2. Neither explicit nor properly classified. The vague classification makes it seem like a collection of morals that cannot serve as a firm basis for the working of the state.
3. Some directives can only be successfully executed in a utopian society. They are therefore not ideal.
4. Gaining support through these vague moral promises and not through appropriate firm actions makes it useless.
To conclude, the DPSP act as reflections of the vision and mission of a country and should only be taken as guides or principles that the government can take into consideration for more positive governance.

DATASET EXTRACT:
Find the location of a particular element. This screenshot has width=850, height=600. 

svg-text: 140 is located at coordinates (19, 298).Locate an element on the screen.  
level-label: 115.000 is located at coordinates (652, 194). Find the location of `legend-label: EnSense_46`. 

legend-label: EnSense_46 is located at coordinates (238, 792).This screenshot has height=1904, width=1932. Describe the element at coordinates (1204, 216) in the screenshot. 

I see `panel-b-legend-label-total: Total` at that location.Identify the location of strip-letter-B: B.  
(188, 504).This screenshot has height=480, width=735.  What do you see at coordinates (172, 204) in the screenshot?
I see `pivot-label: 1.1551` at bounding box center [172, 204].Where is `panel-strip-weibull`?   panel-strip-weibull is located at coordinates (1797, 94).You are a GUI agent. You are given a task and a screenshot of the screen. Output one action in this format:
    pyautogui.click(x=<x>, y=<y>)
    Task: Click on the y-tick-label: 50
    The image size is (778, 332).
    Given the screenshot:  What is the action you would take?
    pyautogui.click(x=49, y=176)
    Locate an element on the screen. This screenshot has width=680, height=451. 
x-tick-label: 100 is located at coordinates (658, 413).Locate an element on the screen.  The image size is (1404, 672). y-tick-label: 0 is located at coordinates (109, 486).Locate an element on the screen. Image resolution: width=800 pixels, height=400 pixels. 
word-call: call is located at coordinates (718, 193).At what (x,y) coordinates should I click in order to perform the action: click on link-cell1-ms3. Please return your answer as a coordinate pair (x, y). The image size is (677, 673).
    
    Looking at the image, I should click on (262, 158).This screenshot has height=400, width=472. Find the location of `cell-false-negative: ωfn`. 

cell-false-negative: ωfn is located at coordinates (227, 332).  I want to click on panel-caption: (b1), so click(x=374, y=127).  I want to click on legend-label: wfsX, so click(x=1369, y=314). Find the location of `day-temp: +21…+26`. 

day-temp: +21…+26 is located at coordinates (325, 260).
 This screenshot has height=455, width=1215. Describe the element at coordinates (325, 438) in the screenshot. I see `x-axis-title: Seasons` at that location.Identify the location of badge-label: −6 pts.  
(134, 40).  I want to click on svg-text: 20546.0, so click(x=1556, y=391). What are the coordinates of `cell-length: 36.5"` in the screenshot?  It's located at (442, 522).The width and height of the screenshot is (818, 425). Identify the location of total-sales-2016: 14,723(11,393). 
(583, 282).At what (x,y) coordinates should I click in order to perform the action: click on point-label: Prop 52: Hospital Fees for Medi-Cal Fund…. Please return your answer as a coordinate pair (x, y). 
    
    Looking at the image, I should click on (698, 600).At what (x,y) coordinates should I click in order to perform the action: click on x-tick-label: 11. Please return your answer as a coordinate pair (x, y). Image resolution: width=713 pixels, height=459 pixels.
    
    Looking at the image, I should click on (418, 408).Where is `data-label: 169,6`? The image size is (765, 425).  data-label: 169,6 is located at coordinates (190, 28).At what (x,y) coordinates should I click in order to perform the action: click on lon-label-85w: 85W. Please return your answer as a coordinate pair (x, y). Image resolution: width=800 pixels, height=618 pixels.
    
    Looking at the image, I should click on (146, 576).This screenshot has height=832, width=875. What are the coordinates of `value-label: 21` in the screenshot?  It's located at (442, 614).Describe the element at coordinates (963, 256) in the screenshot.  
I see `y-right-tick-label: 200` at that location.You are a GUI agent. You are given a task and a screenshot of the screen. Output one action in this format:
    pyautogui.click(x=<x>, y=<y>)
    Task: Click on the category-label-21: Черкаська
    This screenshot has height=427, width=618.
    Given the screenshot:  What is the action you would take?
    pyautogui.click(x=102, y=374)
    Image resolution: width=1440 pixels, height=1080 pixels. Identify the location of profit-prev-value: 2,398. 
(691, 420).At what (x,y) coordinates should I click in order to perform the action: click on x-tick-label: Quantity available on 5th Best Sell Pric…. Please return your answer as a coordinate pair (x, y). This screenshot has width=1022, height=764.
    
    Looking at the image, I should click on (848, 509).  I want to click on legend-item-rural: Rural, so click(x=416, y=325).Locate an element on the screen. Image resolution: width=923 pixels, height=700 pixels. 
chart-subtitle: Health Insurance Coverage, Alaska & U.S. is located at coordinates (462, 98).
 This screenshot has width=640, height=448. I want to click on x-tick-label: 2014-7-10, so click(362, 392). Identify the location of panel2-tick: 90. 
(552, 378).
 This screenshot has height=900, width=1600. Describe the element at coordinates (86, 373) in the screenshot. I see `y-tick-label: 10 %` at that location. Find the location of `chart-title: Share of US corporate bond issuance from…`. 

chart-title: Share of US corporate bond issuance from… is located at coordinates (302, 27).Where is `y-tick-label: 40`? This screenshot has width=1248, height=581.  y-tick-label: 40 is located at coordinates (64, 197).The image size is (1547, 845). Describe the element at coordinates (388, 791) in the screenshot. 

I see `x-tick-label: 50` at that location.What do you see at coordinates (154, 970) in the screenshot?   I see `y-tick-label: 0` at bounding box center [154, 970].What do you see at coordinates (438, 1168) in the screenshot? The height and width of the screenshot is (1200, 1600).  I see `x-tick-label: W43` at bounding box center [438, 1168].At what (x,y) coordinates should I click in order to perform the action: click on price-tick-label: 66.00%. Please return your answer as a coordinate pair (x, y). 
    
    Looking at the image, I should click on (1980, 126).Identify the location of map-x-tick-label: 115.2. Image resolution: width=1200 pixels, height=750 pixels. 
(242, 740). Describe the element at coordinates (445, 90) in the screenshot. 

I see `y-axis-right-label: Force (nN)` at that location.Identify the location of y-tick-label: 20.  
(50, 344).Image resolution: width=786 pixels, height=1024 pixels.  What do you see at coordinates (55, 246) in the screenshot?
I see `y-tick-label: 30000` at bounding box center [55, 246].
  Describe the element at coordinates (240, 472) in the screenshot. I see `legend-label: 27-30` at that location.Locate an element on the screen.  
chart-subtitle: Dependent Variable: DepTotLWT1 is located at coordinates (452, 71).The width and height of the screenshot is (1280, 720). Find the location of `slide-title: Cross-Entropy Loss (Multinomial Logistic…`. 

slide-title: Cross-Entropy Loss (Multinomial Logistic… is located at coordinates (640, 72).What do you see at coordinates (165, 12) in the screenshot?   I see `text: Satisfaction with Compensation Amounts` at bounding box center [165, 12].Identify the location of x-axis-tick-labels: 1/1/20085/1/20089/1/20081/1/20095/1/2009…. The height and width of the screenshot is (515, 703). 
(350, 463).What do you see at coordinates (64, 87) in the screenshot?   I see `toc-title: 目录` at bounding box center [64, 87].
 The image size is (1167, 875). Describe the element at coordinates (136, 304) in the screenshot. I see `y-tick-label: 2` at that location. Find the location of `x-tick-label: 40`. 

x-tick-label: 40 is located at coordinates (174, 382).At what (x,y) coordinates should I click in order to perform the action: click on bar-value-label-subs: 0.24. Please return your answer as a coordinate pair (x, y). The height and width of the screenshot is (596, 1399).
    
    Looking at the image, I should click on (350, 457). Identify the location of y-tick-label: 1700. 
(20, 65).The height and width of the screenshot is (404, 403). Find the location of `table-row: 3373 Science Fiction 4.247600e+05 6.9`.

TASK REQUIREMENTS: Please translate this sentence from the DPSP passage into Spanish: "Some directives can only be successfully executed in a utopian society." The items have nothing to do with the DPSP passage.

ANSWER SPACE: Algunas directivas solo pueden ejecutarse con éxito en una sociedad utópica.